I meet Mexican artist Abraham Cruzvillegas at his current studio, the Turbine Hall in Tate Modern: the site for Empty Lot, his soon-to-be completed installation. He tells me he never thought he would have a studio as massive as this capacious hall. He has a small studio in Mexico City "where I go to read, listen to music, think, have meetings and to be alone."

Born in 1968, Cruzvillegas grew up in Ajusco in the south of Mexico City, in a community of houses constructed by their inhabitants. This has led him to his own practice he has labelled autoconstruccion, based, he tells me, on the metaphor of self-construction.

Cruzvillegas has been working with three teams on this large Tate project: the soil collectors, the scaffolders and the electricians. The triangular wooden planters – their shape, he admits, relate to Buckminster Fuller and their use in his geodesic domes – were made in a factory to his specifications. He made the lamps, finding the materials in London and putting them together at his small desk at the end of the Turbine Hall, then carefully placing them between the planters.

> [SOURCE MATERIAL]:
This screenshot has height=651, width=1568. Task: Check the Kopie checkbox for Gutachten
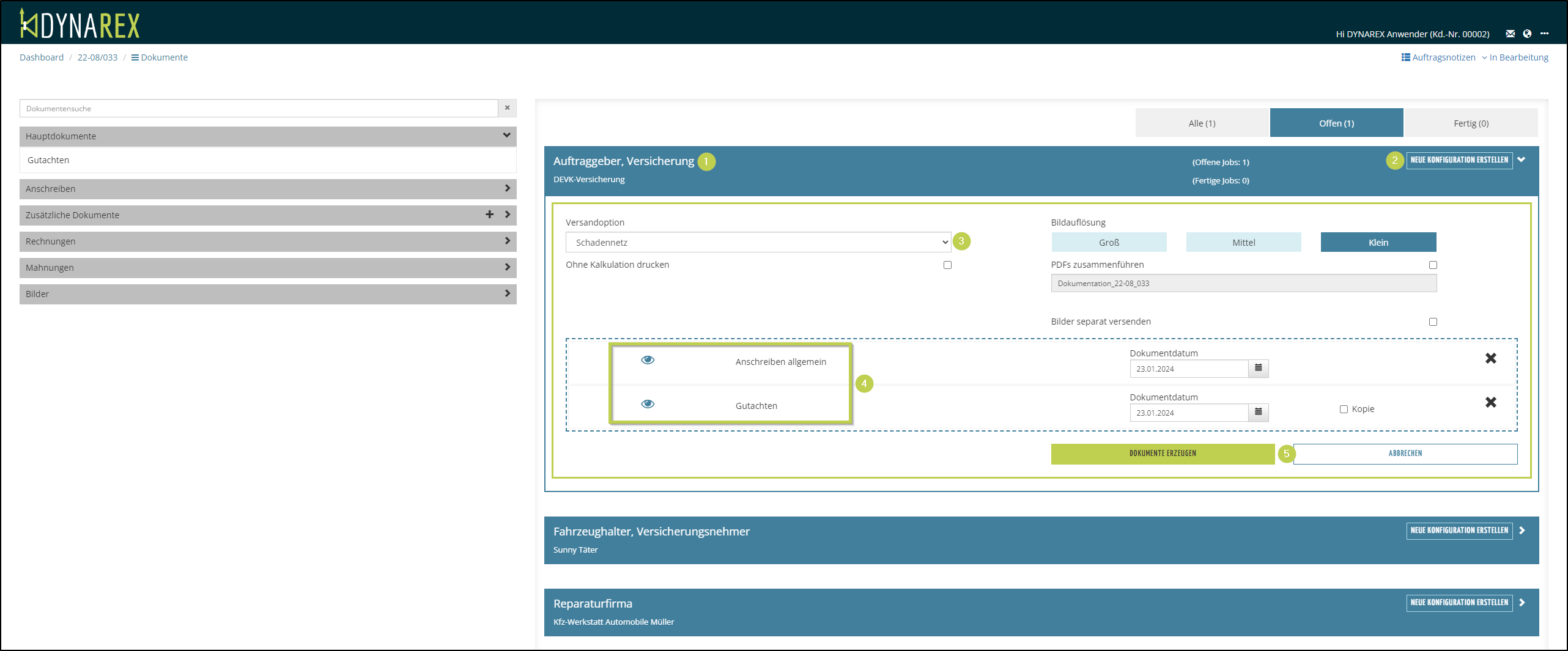1344,409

> [EXERCISE OBJECTIVE]:
Write out the passage on Abraham Cruzvillegas above word for word between "I meet Mexican" and "metaphor of self-construction.", inclusive.

> [RESPONSE]:
I meet Mexican artist Abraham Cruzvillegas at his current studio, the Turbine Hall in Tate Modern: the site for Empty Lot, his soon-to-be completed installation. He tells me he never thought he would have a studio as massive as this capacious hall. He has a small studio in Mexico City "where I go to read, listen to music, think, have meetings and to be alone."

Born in 1968, Cruzvillegas grew up in Ajusco in the south of Mexico City, in a community of houses constructed by their inhabitants. This has led him to his own practice he has labelled autoconstruccion, based, he tells me, on the metaphor of self-construction.